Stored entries
__________________________________________________

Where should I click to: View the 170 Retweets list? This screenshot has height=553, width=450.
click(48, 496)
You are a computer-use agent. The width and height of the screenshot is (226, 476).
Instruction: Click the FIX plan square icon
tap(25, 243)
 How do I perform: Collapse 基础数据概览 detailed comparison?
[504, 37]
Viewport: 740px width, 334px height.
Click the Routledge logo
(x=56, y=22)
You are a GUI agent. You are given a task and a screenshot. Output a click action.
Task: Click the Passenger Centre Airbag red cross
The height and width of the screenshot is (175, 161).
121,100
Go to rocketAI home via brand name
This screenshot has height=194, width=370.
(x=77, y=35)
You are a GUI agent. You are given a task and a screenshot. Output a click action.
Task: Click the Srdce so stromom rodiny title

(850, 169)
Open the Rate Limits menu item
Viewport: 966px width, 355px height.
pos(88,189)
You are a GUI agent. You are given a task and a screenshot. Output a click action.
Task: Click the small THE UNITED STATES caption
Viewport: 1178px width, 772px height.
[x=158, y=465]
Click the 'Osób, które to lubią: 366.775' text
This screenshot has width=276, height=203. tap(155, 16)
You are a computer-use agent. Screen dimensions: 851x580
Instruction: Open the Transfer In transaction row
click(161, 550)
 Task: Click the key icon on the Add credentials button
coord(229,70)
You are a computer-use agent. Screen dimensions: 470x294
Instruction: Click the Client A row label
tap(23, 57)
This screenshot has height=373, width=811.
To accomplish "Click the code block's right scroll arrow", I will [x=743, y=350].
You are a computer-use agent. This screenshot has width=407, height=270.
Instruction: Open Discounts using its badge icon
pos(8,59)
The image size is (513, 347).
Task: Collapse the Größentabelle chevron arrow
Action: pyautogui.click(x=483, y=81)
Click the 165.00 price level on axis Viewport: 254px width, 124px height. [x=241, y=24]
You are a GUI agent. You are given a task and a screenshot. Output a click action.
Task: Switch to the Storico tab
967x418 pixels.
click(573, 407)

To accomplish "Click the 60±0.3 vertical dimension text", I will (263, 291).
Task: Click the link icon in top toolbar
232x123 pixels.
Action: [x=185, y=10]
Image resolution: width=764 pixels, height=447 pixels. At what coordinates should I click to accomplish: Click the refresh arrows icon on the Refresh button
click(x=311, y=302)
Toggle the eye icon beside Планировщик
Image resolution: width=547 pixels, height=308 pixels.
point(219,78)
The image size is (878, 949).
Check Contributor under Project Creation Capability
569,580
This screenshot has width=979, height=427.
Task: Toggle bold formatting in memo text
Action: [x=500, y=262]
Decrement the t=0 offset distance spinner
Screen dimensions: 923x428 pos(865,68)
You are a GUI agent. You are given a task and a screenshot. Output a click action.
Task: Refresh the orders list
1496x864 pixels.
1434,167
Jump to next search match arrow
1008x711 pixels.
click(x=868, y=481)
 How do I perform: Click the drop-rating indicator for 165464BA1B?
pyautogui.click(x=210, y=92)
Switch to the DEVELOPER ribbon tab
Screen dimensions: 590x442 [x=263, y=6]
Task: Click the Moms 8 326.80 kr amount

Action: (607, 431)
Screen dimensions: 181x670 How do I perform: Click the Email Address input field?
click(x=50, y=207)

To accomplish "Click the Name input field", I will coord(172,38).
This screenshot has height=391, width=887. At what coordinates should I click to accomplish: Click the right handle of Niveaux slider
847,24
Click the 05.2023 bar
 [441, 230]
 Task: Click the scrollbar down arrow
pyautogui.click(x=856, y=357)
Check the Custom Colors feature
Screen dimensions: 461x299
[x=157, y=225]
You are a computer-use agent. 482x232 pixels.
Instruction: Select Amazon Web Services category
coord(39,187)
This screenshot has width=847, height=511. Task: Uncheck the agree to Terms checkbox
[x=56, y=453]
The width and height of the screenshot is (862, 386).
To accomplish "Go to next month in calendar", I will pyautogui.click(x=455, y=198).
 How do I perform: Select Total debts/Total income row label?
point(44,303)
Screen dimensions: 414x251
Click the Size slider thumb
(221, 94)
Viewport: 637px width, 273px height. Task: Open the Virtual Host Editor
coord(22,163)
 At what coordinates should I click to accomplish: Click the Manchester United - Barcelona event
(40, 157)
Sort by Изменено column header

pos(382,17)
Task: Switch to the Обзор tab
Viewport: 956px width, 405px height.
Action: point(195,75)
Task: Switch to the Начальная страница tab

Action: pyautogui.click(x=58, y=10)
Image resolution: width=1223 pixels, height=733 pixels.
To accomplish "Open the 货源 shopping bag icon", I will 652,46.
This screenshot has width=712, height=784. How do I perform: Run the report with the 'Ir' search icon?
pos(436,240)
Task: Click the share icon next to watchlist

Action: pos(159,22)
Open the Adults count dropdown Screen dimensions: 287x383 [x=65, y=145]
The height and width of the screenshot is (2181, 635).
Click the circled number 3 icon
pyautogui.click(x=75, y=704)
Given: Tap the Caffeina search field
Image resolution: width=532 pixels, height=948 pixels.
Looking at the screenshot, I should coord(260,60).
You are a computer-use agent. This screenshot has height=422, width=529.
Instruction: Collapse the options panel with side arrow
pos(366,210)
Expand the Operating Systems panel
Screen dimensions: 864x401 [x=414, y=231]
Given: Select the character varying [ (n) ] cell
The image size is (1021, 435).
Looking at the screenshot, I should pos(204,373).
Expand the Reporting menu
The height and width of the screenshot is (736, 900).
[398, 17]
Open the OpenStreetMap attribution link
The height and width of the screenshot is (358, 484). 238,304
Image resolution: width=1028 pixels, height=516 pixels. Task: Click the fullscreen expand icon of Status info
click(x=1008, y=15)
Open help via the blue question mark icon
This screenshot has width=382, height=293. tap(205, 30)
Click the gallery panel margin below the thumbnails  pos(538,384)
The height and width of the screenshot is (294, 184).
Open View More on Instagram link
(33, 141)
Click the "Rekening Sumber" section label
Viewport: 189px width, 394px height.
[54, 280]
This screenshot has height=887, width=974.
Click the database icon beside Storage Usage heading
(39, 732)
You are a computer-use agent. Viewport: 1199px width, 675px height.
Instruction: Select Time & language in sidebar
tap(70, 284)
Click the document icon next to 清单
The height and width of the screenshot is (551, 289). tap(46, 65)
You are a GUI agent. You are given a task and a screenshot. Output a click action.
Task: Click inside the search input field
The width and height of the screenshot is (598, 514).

__________________________________________________

EXERCISE INSTRUCTIONS:
Say, as a bare number, how many lines above contain the word "will".

RESPONSE:
5